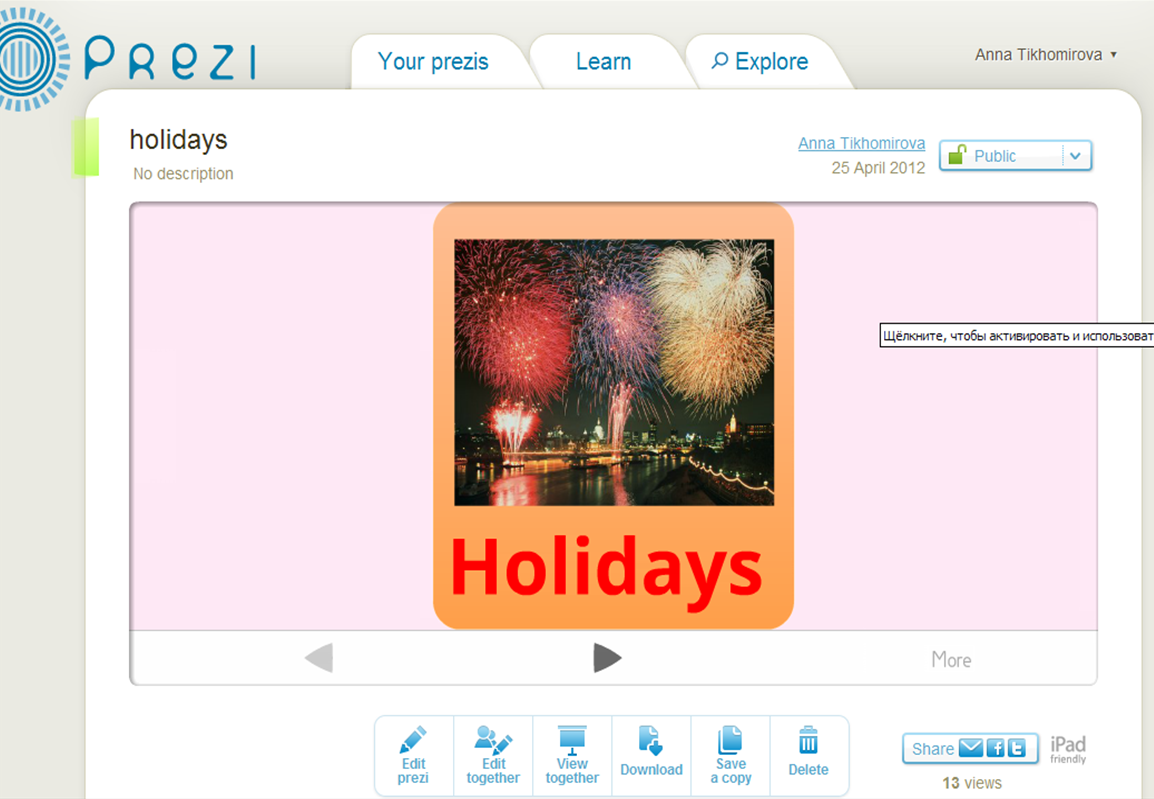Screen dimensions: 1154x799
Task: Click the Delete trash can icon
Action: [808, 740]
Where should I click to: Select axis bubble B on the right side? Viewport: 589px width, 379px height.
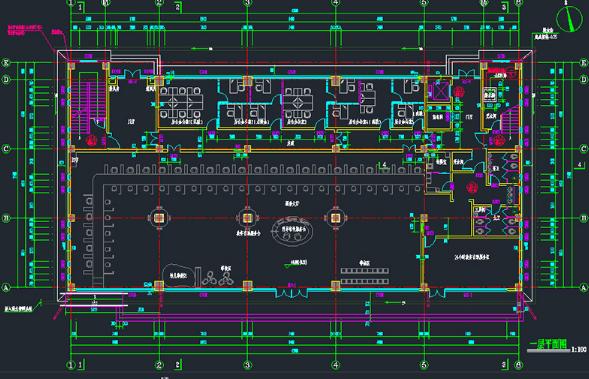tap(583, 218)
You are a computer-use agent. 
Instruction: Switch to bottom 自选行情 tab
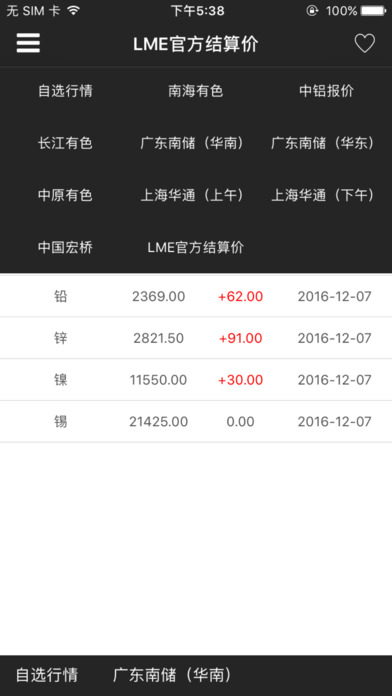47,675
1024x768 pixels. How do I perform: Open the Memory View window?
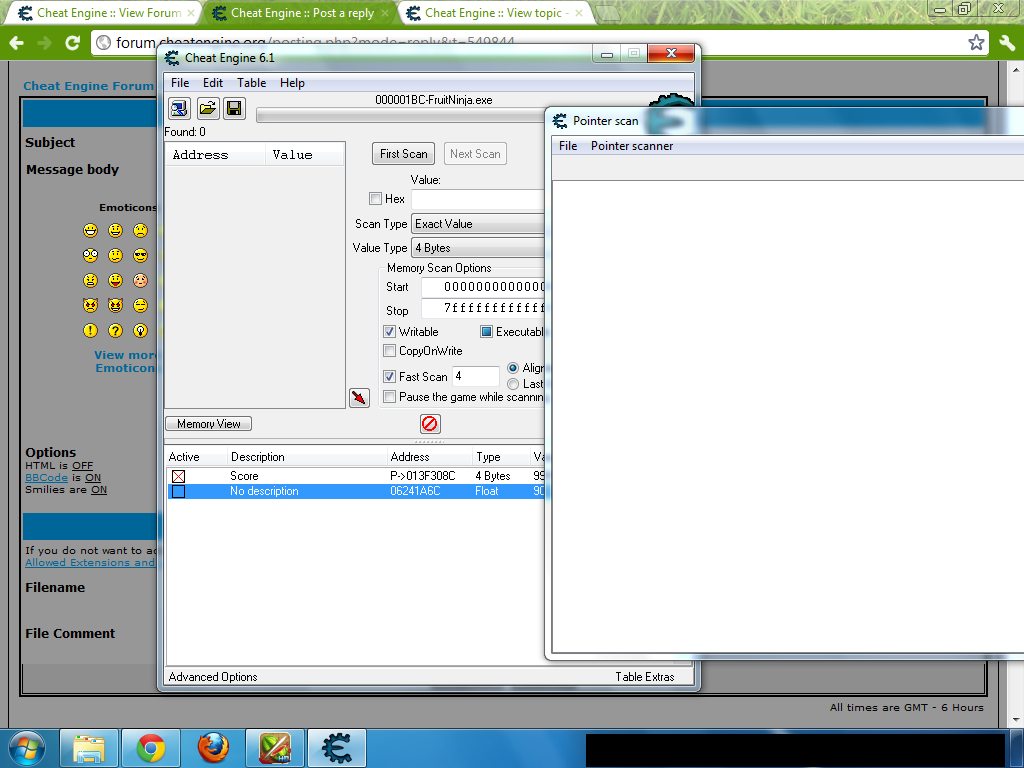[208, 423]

TASK REQUIREMENTS - Can you rewrite all the items above with "Instruction" replaced by "Command" and everything else unchanged? Leave the pictures out of your answer.

TASK RESULT -
Screen dimensions: 1154x799
Task: Click the Delete trash can icon
Action: [808, 740]
Where should I click to: Select axis bubble B on the right side? Viewport: 589px width, 379px height.
tap(583, 218)
You are a computer-use agent. 
Command: Switch to bottom 自选行情 tab
47,675
1024x768 pixels. How do I perform: Open the Memory View window?
[208, 423]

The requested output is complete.